Items that point to text and elements:

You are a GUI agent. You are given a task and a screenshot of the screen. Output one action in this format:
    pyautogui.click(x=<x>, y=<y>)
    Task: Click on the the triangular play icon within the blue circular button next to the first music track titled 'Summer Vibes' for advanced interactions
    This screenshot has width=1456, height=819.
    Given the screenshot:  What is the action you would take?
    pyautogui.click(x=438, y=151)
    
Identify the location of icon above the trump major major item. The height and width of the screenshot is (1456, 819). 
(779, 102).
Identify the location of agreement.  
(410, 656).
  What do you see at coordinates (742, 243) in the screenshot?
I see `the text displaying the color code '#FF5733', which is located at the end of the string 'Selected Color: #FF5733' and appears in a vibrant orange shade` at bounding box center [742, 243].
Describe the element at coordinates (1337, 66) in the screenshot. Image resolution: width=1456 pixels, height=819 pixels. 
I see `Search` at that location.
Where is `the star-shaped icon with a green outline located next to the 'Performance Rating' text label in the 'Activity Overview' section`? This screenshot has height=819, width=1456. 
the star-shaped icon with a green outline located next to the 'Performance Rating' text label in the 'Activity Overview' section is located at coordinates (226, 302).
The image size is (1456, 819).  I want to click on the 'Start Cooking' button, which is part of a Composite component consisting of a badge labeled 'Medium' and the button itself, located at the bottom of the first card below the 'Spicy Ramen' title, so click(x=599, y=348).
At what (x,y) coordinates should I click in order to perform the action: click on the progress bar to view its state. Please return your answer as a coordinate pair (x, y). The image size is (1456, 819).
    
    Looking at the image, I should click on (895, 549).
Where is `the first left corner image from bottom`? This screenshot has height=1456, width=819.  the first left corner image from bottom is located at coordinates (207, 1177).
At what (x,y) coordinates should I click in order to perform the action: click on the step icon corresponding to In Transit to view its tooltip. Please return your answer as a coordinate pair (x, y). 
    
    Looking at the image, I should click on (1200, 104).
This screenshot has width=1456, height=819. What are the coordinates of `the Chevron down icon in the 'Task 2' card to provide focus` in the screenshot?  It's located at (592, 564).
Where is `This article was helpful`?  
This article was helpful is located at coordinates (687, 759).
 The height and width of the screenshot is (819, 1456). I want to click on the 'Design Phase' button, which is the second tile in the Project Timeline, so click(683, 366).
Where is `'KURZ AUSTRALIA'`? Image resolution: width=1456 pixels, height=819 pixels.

Set exercise: Write out every line of the items above verbatim, with nothing changed.

Task solution:
You are a GUI agent. You are given a task and a screenshot of the screen. Output one action in this format:
    pyautogui.click(x=<x>, y=<y>)
    Task: Click on the the triangular play icon within the blue circular button next to the first music track titled 'Summer Vibes' for advanced interactions
    This screenshot has width=1456, height=819.
    Given the screenshot:  What is the action you would take?
    pyautogui.click(x=438, y=151)
    
Identify the location of icon above the trump major major item. The height and width of the screenshot is (1456, 819). 
(779, 102).
Identify the location of agreement.  
(410, 656).
  What do you see at coordinates (742, 243) in the screenshot?
I see `the text displaying the color code '#FF5733', which is located at the end of the string 'Selected Color: #FF5733' and appears in a vibrant orange shade` at bounding box center [742, 243].
Describe the element at coordinates (1337, 66) in the screenshot. Image resolution: width=1456 pixels, height=819 pixels. 
I see `Search` at that location.
Where is `the star-shaped icon with a green outline located next to the 'Performance Rating' text label in the 'Activity Overview' section`? This screenshot has height=819, width=1456. 
the star-shaped icon with a green outline located next to the 'Performance Rating' text label in the 'Activity Overview' section is located at coordinates (226, 302).
The image size is (1456, 819).  I want to click on the 'Start Cooking' button, which is part of a Composite component consisting of a badge labeled 'Medium' and the button itself, located at the bottom of the first card below the 'Spicy Ramen' title, so click(x=599, y=348).
At what (x,y) coordinates should I click in order to perform the action: click on the progress bar to view its state. Please return your answer as a coordinate pair (x, y). The image size is (1456, 819).
    
    Looking at the image, I should click on (895, 549).
Where is `the first left corner image from bottom`? This screenshot has height=1456, width=819.  the first left corner image from bottom is located at coordinates (207, 1177).
At what (x,y) coordinates should I click in order to perform the action: click on the step icon corresponding to In Transit to view its tooltip. Please return your answer as a coordinate pair (x, y). 
    
    Looking at the image, I should click on (1200, 104).
This screenshot has width=1456, height=819. What are the coordinates of `the Chevron down icon in the 'Task 2' card to provide focus` in the screenshot?  It's located at (592, 564).
Where is `This article was helpful`?  
This article was helpful is located at coordinates (687, 759).
 The height and width of the screenshot is (819, 1456). I want to click on the 'Design Phase' button, which is the second tile in the Project Timeline, so click(683, 366).
Where is `'KURZ AUSTRALIA'`? Image resolution: width=1456 pixels, height=819 pixels.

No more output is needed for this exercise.